Objective> Copy every line of the data below word for word, keeping the original order.

━━━━━━━━

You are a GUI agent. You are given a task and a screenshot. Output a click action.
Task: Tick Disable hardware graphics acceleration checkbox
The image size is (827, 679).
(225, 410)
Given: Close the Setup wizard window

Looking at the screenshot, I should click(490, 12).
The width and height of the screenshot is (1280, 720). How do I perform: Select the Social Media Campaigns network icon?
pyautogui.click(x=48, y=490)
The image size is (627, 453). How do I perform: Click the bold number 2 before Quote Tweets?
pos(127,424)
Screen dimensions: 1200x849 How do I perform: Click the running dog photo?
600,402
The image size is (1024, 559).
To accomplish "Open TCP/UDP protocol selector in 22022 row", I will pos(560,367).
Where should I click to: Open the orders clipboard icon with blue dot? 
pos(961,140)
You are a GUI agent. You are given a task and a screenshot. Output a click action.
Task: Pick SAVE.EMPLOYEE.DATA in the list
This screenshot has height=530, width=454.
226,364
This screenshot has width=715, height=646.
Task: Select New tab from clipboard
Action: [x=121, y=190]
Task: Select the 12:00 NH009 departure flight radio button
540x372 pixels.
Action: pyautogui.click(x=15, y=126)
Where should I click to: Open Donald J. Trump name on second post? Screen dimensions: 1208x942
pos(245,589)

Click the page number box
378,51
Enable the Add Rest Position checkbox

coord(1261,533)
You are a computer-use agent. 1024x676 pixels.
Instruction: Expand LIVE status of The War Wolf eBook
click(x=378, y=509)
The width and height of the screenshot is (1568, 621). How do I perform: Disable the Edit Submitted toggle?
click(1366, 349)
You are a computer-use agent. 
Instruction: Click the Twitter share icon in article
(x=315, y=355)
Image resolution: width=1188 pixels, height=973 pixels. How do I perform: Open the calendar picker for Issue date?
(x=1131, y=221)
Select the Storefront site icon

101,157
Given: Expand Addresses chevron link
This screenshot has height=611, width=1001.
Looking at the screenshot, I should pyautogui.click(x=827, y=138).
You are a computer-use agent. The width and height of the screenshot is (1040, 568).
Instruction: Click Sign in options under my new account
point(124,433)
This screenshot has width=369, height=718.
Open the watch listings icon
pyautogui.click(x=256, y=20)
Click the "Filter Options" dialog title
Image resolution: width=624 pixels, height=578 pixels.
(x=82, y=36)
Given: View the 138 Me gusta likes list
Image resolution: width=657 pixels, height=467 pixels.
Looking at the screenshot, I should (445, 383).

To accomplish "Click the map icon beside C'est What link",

━━━━━━━━

Final result>
You are a GUI agent. You are given a task and a screenshot. Output a click action.
Task: Tick Disable hardware graphics acceleration checkbox
The image size is (827, 679).
(225, 410)
Given: Close the Setup wizard window

Looking at the screenshot, I should click(490, 12).
The width and height of the screenshot is (1280, 720). How do I perform: Select the Social Media Campaigns network icon?
pyautogui.click(x=48, y=490)
The image size is (627, 453). How do I perform: Click the bold number 2 before Quote Tweets?
pos(127,424)
Screen dimensions: 1200x849 How do I perform: Click the running dog photo?
600,402
The image size is (1024, 559).
To accomplish "Open TCP/UDP protocol selector in 22022 row", I will pos(560,367).
Where should I click to: Open the orders clipboard icon with blue dot? 
pos(961,140)
You are a GUI agent. You are given a task and a screenshot. Output a click action.
Task: Pick SAVE.EMPLOYEE.DATA in the list
This screenshot has height=530, width=454.
226,364
This screenshot has width=715, height=646.
Task: Select New tab from clipboard
Action: [x=121, y=190]
Task: Select the 12:00 NH009 departure flight radio button
540x372 pixels.
Action: pyautogui.click(x=15, y=126)
Where should I click to: Open Donald J. Trump name on second post? Screen dimensions: 1208x942
pos(245,589)

Click the page number box
378,51
Enable the Add Rest Position checkbox

coord(1261,533)
You are a computer-use agent. 1024x676 pixels.
Instruction: Expand LIVE status of The War Wolf eBook
click(x=378, y=509)
The width and height of the screenshot is (1568, 621). How do I perform: Disable the Edit Submitted toggle?
click(1366, 349)
You are a computer-use agent. 
Instruction: Click the Twitter share icon in article
(x=315, y=355)
Image resolution: width=1188 pixels, height=973 pixels. How do I perform: Open the calendar picker for Issue date?
(x=1131, y=221)
Select the Storefront site icon

101,157
Given: Expand Addresses chevron link
This screenshot has height=611, width=1001.
Looking at the screenshot, I should pyautogui.click(x=827, y=138).
You are a computer-use agent. The width and height of the screenshot is (1040, 568).
Instruction: Click Sign in options under my new account
point(124,433)
This screenshot has width=369, height=718.
Open the watch listings icon
pyautogui.click(x=256, y=20)
Click the "Filter Options" dialog title
Image resolution: width=624 pixels, height=578 pixels.
(x=82, y=36)
Given: View the 138 Me gusta likes list
Image resolution: width=657 pixels, height=467 pixels.
Looking at the screenshot, I should (445, 383).

To accomplish "Click the map icon beside C'est What link",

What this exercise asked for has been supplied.